A-plan-to-make-homelessness-history(opinionator.blogs.nytimes.com) |
A-plan-to-make-homelessness-history(opinionator.blogs.nytimes.com) |
Its also hard to implement. Its hard to find willing landlords with safe housing, and you want to spread folks out instead of ghettoizing them and creating a larger problem. The whole thing only works because of the ridiculously hard work the case managers and other social workers are putting in.
There's also the problem that a significant portion of these costs (though likely not the majority) are incurred on law enforcement, not on medical care. Simply denying law enforcement is only going to make the problem worse.
Let's be honest, this is triage to save the life of people dying on the streets. And frankly, I find that to be a far more galvanizing rallying cry than making homelessness history.

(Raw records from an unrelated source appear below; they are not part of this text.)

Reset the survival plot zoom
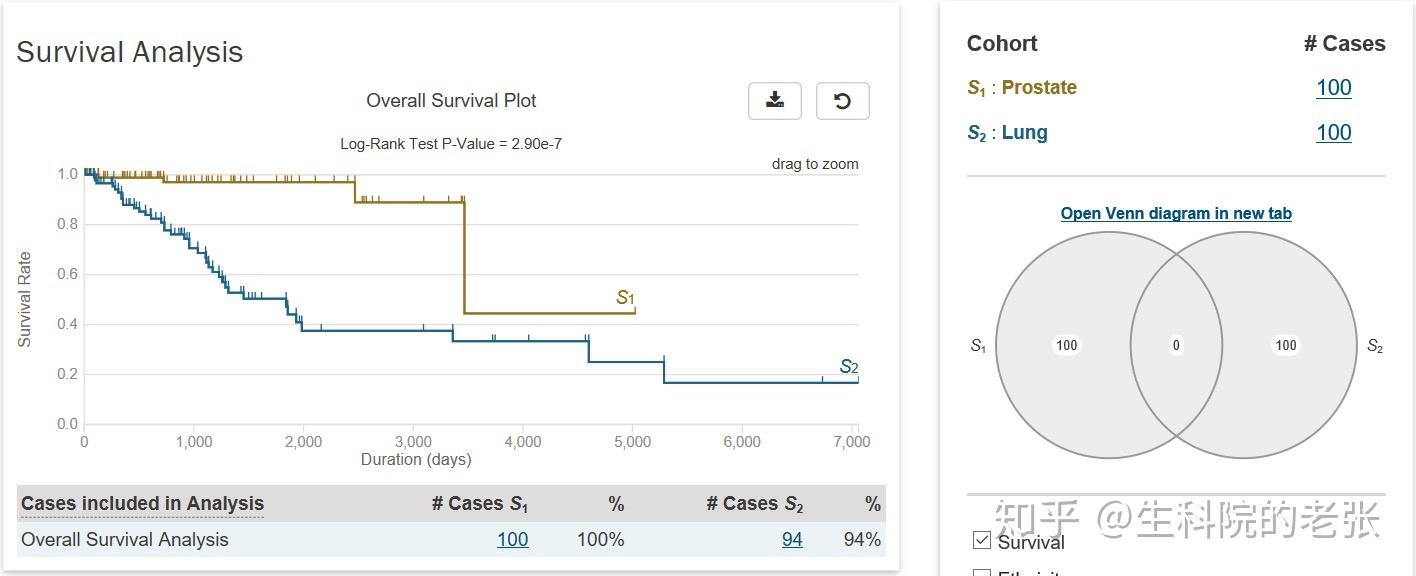Viewport: 1416px width, 576px height. pyautogui.click(x=842, y=100)
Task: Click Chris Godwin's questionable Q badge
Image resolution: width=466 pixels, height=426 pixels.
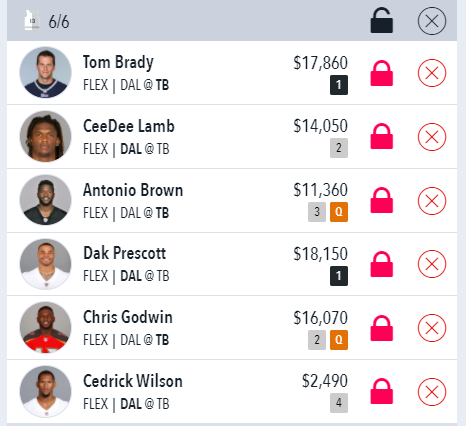Action: tap(339, 340)
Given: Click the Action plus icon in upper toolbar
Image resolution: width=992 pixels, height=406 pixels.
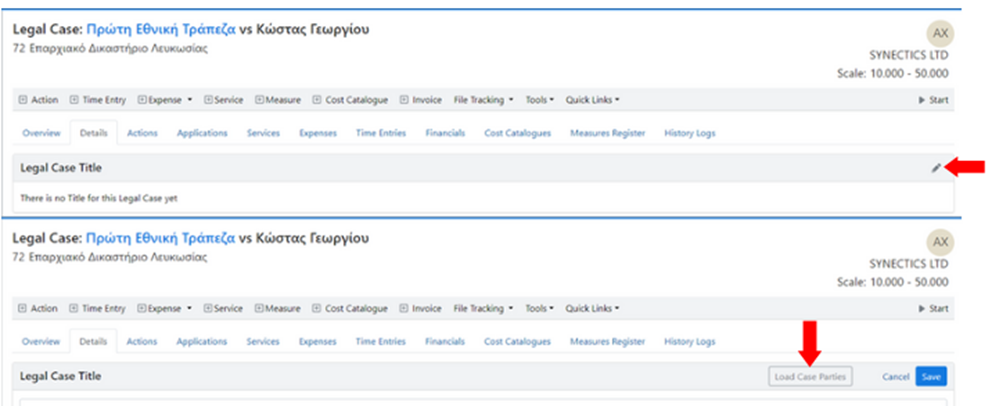Looking at the screenshot, I should point(24,100).
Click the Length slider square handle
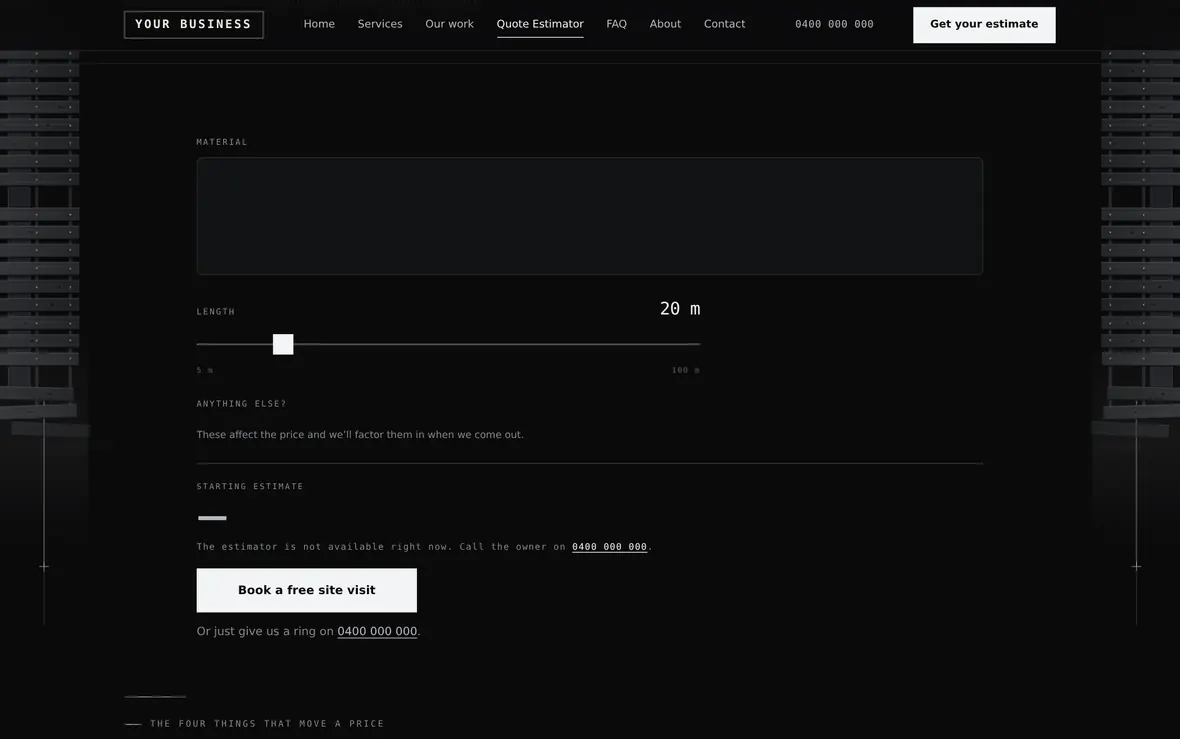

There are two types of homeless. The temporary homeless who have been caught out by circumstance and work mightily to avoid remaining homeless. These people tend to be homeless only for very short periods of time (days).
Then there are the chronically homeless, who are generally unable to live within societal norms. Many of these people are mentally ill. And for many of these people giving them a home and money will not solve their problems.
This thinking is based on the fallacy that mental illness is a purely biological condition, which anthropology, epidemiology, and clinical data all soundly disprove. Even for mental illnesses that are mostly biological, like schizophrenia, the quality of outcomes varies enormously depending on the person's social environment as well as the course of treatment.
First thing they'd tell you is that while mental illness isn't biological, that doesn't mean there's a cure. Some people could go 20+ years in therapy and still end up only a slightly less sick person than they were going in.
Also, many mental illnesses become biological in the sense that brain chemistry actually changes.